[DATASET RECORDS]:

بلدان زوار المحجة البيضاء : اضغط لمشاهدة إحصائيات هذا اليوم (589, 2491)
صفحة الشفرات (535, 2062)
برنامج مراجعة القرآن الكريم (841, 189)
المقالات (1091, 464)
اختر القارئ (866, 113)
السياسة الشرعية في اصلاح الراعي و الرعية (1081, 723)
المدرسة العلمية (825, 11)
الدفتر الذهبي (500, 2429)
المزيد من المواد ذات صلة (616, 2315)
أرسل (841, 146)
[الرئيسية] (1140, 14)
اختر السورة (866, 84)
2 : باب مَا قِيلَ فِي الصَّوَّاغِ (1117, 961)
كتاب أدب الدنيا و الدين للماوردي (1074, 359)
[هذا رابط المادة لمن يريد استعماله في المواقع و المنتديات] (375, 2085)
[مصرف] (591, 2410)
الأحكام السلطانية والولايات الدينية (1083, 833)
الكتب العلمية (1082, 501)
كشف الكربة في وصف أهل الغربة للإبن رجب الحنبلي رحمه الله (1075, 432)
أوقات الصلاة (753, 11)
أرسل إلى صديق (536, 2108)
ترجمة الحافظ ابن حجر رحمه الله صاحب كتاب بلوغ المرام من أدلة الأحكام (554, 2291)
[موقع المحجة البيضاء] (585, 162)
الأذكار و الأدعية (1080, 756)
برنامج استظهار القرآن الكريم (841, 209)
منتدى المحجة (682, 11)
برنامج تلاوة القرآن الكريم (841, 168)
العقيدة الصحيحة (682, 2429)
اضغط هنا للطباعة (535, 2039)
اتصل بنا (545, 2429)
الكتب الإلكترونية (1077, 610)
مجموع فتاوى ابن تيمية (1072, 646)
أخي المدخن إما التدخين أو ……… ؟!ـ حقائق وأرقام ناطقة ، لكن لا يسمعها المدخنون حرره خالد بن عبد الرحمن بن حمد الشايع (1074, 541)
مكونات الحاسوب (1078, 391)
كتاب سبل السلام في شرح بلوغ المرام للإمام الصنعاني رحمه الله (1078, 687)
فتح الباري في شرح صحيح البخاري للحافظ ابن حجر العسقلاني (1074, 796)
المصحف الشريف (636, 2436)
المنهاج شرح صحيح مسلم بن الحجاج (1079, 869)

[EXERCISE DESCRIPTION]:
Return, from the material above, every line with the word "اضغط".

[PROBLEM SOLUTION]:
بلدان زوار المحجة البيضاء : اضغط لمشاهدة إحصائيات هذا اليوم (589, 2491)
اضغط هنا للطباعة (535, 2039)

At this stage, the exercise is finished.